Chief’s letter to BIA Regional Director: “It’s time for the BIA to stop the human rights abuses against us.”
Winnemem Wintu Chief and Spiritual Leader Caleen Sisk sent a letter to BIA Regional Director Amy Dutschke, urging her to intervene and close the ceremonial land to outsiders from outsiders during our Coming of Age ceremony June 30-July 3.
“By keeping the Winnemem Wintu, a tribe with a long history of government-to-government relations with the U.S., in your “unrecognized” status, you are by proxy authorizing human rights violations against our tribe and the disruption of our ceremony.”
Full letter is pasted below. The chief has fasted for 11 days and will continue to do so until Ms. Dutschke or the appropriate official meets with her.

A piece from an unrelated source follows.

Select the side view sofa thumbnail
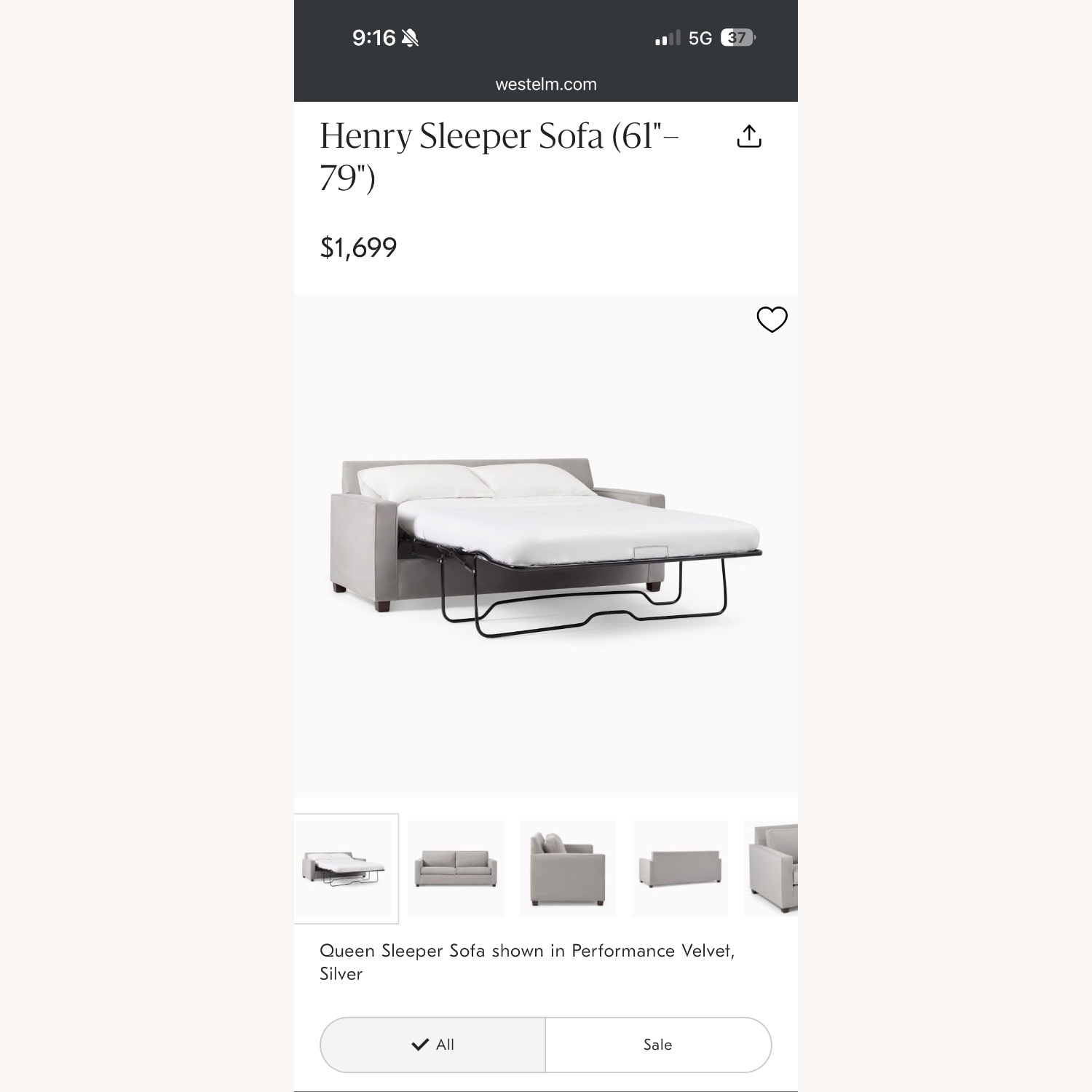The height and width of the screenshot is (1092, 1092). [568, 869]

Help us reach the BIA! Contact Amy Dutschke at Pacific Regional Office Bureau of Indian Affairs 2800 Cottage Way Sacramento, CA 95825
Phone: (916) 978-6000, (916) 978-6099
Be sure to cite AJR 39 – the California state resolution that urges the federal government to recognize the Winnemem!
Beedi Yalumina! Never give up!
Pacific Regional Office
Bureau of Indian Affairs
2800 Cottage Way
Sacramento, CA 95825 June 27, 2012
Dear Ms. Dutschke,
I am Caleen Sisk, Spiritual Leader and Chief of the Winnemem Wintu Tribe from Northern California.
Although we have met with Bureau representatives on several occasions in Washington, D.C., and both our state Senators in the past have sent inquiries to the Bureau regarding our tribal status, it was recommended that we send a formal request for meeting with you because of the urgency of our current situation.
I am writing to request a meeting with you to discuss our status as an “unrecognized” tribe. I have been fasting for 9 days and will continue to do so until a meeting can be arranged.
We are a deeply traditional people who still practice our indigenous religion at numerous sacred sites along the McCloud River watershed.
For six years, we have struggled with the U.S. Forest Service to hold a peaceful Coming of Age ceremony at our Puberty Rock sacred site on the McCloud. in the Shasta-Trinity National Forest, and a large portion of the site is now a Forest Service campground. Because we are federally unrecognized, the Forest Service states that they can’t close the ceremonial site and river for us to protect the privacy of the ceremonies.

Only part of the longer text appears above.